> _Exercise goal_
Lines outside the range are not wanted. Give again exactly the lines between the line holding "Click the green download arrow icon" and the line holding "The image size is (706, 1568).", inclusive, from the listing below.

> _Supplied data_
════════════════════

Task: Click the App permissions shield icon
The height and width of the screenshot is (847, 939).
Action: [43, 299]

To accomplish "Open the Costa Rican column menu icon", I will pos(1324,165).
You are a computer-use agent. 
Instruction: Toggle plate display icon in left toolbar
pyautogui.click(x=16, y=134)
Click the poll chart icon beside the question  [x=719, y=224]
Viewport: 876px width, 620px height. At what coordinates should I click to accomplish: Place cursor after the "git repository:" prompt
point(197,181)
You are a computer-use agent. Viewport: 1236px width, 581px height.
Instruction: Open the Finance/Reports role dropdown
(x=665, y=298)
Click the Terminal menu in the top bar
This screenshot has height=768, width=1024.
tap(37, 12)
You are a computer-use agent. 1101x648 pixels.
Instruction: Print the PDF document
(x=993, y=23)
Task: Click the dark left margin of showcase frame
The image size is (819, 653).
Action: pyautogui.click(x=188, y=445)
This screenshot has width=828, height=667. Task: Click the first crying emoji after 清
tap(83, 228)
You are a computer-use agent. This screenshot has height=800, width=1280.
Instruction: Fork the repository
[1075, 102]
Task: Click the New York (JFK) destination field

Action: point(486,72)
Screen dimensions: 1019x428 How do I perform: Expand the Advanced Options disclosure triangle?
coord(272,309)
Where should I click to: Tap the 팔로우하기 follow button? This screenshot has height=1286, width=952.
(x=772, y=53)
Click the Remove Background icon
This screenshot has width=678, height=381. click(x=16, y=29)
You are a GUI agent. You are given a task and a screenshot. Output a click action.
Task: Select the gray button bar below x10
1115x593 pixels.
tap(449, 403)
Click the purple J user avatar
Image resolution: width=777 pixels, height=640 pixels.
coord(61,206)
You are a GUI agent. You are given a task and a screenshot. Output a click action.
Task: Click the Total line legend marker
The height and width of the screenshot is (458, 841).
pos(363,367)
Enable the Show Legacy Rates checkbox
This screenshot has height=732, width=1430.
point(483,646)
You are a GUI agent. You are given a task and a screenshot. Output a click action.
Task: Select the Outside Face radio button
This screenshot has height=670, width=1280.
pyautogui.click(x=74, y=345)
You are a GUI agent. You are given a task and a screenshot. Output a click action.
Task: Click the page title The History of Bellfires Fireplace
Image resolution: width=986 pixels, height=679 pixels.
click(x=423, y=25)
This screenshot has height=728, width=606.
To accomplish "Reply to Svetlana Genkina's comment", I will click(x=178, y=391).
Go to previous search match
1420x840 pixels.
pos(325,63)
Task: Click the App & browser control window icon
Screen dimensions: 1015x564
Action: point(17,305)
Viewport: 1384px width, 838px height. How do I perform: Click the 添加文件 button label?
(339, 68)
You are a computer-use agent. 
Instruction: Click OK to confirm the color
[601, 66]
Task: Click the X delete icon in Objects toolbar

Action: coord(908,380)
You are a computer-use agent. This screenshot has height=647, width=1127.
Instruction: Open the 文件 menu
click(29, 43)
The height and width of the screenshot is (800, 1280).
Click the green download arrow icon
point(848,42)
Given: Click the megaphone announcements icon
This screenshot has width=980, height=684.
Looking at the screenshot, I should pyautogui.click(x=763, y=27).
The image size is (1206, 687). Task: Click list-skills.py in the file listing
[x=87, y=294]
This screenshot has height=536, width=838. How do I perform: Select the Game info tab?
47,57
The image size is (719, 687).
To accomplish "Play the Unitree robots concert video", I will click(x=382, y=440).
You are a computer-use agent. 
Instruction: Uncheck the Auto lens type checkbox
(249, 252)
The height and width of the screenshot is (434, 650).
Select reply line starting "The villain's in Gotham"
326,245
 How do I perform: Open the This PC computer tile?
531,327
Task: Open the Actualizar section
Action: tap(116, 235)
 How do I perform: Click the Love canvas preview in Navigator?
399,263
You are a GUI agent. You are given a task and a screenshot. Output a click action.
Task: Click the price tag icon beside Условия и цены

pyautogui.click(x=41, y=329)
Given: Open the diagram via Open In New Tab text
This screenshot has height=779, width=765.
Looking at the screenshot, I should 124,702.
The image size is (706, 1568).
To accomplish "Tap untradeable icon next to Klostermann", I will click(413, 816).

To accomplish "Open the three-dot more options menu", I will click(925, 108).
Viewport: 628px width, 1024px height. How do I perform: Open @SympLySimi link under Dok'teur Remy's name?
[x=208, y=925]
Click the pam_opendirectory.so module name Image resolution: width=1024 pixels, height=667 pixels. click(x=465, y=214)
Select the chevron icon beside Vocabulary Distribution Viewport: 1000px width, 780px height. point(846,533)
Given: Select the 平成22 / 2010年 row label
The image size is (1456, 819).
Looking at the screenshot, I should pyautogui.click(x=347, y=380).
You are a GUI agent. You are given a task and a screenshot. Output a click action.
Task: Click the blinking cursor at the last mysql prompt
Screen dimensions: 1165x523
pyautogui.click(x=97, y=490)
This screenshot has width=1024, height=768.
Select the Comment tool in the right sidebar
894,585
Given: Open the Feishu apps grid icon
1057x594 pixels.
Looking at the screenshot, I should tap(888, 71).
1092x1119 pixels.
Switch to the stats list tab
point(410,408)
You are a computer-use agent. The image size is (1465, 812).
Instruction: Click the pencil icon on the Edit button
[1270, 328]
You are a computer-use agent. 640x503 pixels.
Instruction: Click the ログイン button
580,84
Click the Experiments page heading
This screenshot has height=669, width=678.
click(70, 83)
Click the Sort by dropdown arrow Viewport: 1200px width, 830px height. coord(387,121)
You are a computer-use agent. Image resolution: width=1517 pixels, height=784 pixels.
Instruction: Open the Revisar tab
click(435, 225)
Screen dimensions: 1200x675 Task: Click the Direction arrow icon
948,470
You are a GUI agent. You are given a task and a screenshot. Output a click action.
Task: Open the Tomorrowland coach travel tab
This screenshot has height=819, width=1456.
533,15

════════════════════

> _Result of the task_
Click the green download arrow icon
point(848,42)
Given: Click the megaphone announcements icon
This screenshot has width=980, height=684.
Looking at the screenshot, I should pyautogui.click(x=763, y=27).
The image size is (1206, 687). Task: Click list-skills.py in the file listing
[x=87, y=294]
This screenshot has height=536, width=838. How do I perform: Select the Game info tab?
47,57
The image size is (719, 687).
To accomplish "Play the Unitree robots concert video", I will click(x=382, y=440).
You are a computer-use agent. 
Instruction: Uncheck the Auto lens type checkbox
(249, 252)
The height and width of the screenshot is (434, 650).
Select reply line starting "The villain's in Gotham"
326,245
 How do I perform: Open the This PC computer tile?
531,327
Task: Open the Actualizar section
Action: tap(116, 235)
 How do I perform: Click the Love canvas preview in Navigator?
399,263
You are a GUI agent. You are given a task and a screenshot. Output a click action.
Task: Click the price tag icon beside Условия и цены

pyautogui.click(x=41, y=329)
Given: Open the diagram via Open In New Tab text
This screenshot has height=779, width=765.
Looking at the screenshot, I should 124,702.
The image size is (706, 1568).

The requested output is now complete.